• Activity
Revise the items that begin at the line containing "Describe the element at coordinates (1034, 360)" and stop after the line containing "(1145, 770).", replacing "image size" with "image dimensions" and leaving everything else unchanged.

(Items from a data source)
○ ○ ○

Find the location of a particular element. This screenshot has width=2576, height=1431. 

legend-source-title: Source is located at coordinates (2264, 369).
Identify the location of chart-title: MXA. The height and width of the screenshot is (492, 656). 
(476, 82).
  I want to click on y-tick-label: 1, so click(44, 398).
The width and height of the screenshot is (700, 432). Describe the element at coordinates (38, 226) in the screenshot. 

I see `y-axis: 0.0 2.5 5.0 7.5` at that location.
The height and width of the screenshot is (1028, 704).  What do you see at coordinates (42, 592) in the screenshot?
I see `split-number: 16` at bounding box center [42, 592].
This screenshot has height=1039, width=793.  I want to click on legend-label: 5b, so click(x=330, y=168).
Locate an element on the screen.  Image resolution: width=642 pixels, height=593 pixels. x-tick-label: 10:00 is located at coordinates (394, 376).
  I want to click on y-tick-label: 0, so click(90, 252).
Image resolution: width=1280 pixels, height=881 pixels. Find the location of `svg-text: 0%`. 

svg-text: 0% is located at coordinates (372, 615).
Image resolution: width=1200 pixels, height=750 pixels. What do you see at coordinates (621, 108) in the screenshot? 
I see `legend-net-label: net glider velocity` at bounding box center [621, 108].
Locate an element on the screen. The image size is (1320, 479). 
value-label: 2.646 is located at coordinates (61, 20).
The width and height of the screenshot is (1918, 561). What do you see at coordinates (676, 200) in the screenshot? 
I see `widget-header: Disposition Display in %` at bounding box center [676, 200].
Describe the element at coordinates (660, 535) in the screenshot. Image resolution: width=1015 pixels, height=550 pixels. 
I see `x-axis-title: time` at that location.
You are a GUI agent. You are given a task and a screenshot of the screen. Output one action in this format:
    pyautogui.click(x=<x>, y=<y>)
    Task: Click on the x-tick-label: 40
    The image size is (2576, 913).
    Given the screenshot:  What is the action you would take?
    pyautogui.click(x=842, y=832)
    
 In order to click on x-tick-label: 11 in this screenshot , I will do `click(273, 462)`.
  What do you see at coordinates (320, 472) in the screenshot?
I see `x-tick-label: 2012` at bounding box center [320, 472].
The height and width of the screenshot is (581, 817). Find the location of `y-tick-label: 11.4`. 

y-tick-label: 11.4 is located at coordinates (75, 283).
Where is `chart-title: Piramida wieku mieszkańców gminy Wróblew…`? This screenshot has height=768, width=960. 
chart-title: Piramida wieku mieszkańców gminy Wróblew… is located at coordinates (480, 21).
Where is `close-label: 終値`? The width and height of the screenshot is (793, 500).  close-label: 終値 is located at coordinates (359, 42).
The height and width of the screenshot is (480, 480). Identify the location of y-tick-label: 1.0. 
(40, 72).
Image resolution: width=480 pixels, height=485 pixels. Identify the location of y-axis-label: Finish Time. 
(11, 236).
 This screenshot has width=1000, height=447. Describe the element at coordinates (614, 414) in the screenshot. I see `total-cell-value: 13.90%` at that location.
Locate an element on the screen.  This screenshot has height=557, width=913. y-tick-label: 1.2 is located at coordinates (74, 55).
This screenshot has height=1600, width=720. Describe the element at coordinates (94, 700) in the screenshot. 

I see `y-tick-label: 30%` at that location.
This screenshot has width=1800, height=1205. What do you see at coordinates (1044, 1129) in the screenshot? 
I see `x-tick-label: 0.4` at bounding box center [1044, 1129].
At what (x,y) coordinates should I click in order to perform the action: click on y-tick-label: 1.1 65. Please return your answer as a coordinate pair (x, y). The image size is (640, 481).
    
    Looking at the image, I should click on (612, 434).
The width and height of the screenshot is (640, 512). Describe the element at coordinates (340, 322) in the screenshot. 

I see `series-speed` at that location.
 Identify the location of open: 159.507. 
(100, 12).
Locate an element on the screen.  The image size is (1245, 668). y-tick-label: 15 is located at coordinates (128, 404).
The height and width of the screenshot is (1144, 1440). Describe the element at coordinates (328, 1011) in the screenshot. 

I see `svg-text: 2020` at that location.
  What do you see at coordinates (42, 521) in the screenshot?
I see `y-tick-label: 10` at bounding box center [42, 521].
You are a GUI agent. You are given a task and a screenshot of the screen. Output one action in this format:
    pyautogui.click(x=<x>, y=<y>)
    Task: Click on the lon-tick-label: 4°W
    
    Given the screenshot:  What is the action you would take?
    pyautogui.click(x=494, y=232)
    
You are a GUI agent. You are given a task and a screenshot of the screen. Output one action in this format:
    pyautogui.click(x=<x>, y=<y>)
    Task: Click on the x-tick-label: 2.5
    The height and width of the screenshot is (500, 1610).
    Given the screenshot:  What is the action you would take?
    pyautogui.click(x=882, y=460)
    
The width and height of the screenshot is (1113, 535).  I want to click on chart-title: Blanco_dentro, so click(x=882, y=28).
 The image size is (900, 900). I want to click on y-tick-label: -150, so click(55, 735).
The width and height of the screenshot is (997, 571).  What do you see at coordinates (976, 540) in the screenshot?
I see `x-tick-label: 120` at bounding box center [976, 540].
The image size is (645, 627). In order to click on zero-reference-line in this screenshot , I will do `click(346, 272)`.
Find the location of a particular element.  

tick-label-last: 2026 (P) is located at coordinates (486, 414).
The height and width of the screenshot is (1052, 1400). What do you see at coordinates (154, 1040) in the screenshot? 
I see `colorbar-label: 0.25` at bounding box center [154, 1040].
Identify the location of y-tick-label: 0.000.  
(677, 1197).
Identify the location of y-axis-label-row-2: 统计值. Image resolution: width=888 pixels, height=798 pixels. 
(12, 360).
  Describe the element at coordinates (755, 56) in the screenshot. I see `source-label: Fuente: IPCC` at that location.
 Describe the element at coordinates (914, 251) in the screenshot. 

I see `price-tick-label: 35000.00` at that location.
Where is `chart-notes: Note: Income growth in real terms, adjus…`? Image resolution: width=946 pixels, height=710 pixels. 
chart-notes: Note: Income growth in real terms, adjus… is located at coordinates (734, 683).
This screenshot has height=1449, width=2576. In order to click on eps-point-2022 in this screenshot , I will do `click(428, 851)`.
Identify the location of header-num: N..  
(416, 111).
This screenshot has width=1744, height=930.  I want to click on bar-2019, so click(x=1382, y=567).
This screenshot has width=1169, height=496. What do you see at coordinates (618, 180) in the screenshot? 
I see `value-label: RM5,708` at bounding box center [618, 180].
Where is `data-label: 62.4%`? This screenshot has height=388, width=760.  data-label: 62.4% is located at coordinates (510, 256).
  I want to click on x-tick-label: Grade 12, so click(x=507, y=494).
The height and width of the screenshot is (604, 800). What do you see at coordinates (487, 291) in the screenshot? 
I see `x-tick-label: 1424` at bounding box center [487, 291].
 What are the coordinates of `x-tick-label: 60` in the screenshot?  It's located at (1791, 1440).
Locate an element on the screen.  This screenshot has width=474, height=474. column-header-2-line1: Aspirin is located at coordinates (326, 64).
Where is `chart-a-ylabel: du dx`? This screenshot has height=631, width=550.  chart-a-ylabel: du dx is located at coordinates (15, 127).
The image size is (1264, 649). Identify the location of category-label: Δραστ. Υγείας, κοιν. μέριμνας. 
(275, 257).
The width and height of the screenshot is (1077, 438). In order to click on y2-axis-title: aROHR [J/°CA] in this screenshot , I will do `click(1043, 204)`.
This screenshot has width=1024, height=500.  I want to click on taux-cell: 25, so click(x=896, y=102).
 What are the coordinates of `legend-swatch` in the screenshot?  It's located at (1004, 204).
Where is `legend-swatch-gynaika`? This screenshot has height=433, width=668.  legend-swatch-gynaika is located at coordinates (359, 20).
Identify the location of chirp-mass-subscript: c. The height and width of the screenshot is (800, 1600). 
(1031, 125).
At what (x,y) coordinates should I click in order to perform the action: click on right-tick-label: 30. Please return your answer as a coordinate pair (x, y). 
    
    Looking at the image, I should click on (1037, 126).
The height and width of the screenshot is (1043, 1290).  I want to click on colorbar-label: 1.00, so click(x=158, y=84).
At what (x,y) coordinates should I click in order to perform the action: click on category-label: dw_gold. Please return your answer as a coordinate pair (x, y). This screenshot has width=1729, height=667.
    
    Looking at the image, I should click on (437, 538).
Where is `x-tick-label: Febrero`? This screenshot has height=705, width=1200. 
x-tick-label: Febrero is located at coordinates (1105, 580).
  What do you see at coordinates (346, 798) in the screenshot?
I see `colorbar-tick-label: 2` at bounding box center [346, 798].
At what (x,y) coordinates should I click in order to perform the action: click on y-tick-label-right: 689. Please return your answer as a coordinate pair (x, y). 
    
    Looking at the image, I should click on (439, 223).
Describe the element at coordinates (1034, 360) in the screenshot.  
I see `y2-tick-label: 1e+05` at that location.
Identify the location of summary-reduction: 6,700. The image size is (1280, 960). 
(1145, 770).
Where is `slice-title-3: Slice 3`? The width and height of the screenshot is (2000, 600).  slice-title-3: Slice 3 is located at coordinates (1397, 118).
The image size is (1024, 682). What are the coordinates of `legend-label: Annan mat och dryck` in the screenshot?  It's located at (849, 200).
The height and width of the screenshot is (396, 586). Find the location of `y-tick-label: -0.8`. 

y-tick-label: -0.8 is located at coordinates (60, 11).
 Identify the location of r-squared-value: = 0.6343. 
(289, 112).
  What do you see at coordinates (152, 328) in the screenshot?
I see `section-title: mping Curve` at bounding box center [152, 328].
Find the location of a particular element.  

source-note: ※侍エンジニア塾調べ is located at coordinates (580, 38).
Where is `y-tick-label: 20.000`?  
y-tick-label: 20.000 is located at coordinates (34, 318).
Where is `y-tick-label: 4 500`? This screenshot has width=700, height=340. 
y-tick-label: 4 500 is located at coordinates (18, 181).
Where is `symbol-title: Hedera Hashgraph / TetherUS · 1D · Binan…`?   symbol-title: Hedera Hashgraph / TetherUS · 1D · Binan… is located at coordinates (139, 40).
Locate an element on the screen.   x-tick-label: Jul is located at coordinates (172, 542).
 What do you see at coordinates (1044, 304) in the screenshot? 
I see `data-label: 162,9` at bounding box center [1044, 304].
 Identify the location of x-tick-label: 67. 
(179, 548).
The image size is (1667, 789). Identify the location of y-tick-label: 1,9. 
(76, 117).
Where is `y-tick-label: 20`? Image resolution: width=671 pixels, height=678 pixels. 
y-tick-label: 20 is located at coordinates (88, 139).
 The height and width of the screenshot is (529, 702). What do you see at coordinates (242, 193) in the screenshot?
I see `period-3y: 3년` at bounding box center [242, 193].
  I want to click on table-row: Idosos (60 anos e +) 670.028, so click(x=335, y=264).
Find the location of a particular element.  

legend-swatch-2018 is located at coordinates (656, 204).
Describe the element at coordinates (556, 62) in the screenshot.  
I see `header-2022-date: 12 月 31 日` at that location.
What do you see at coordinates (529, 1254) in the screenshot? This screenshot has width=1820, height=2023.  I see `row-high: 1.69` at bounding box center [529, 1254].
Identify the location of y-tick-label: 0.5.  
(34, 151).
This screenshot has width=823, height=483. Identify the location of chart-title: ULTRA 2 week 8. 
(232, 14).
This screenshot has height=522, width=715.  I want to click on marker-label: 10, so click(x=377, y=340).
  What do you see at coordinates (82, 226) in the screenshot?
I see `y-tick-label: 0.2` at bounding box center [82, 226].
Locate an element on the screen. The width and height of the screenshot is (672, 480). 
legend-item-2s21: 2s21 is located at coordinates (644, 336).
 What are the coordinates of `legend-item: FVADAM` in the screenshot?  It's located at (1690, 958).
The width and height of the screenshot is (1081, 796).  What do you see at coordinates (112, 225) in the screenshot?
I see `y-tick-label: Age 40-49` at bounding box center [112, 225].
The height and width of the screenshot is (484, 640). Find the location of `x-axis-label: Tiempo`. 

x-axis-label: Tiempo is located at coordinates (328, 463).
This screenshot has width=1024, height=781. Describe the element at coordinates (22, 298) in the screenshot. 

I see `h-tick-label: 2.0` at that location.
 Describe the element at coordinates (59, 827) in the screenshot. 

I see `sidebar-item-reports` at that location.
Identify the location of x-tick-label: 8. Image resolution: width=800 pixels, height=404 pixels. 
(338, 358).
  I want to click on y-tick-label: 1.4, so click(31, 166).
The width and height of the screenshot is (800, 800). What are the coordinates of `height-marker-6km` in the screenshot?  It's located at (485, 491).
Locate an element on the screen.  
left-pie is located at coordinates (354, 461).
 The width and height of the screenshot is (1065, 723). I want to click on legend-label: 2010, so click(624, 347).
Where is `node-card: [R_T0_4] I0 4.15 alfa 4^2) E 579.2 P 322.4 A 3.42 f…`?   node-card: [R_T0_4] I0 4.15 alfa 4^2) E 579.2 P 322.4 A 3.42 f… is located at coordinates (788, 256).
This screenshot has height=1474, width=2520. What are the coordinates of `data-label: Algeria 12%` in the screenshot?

○ ○ ○

• Solution
Describe the element at coordinates (1034, 360) in the screenshot.  
I see `y2-tick-label: 1e+05` at that location.
Identify the location of summary-reduction: 6,700. The image dimensions is (1280, 960). 
(1145, 770).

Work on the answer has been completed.